An ambitious EC-funded research initiative on epigenetics advancing towards systems biology

We are based in the Department of Zoology at the University of Cambridge where we study the processes that occur at replications forks and in replication factories in mammalian cells. Cells have to coordinate a large number of activities at each replication fork, and this seems to involve the key replication protein PCNA that acts as a sliding clamp to recruit enzymes and regulators of DNA replication to the right place at the right time. I am in the process of moving the group to the Wellcome Trust Centre for Human Genetics in Oxford. There we will continue to study genetic and epigenetic stability during DNA replication, but we will be looking also at the origins of chromosomal alterations: copy number variations and translocations, and the relationship between these, replication timing and the three dimensional organisation of the nucleus.

Projects in the lab include:
Determination of the full complement of PCNA interactors, and how this is modified upon replication stress (Simon Cooper – BBSRC funded). This project uses affinity purification and high throughput bimolecular fluorescence complementation (BiFC) screens to identify and characterise novel PCNA interactors.

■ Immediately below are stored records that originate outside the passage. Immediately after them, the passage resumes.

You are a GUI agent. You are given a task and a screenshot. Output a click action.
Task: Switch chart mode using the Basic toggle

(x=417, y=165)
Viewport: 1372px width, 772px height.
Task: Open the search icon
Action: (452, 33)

Dynamics of PCNA interactions at replication forks (Shiphali Shetty – CRUK funded). This project uses fluorescence resonance energy transfer (FRET) to monitor protein-protein interactions in real time in living cells.
Structure-function of PCNA in replication and repair (Helen Chambers – CRUK funded). This project is investigating how different mutations of PCNA affect its role in diverse cellular processes.
PCNA involvement in epigenetic inheritance (Diana Vallejo – funded by the Generalitat Valenciana). This project uses a combination of protein biochemistry and Drosophila genetics to investigate the role of PCNA in coordinating the transmission of epigenetic states during DNA replication.
Substrate identification for protein methyltransferases (Lucie Maingot - funded by the Cambridge Cancer Centre (in collaboration with Chris Abell)). This project involves the design and synthesis of S-adenosyl methionine derivatives to label methylated proteins in vitro and in vivo.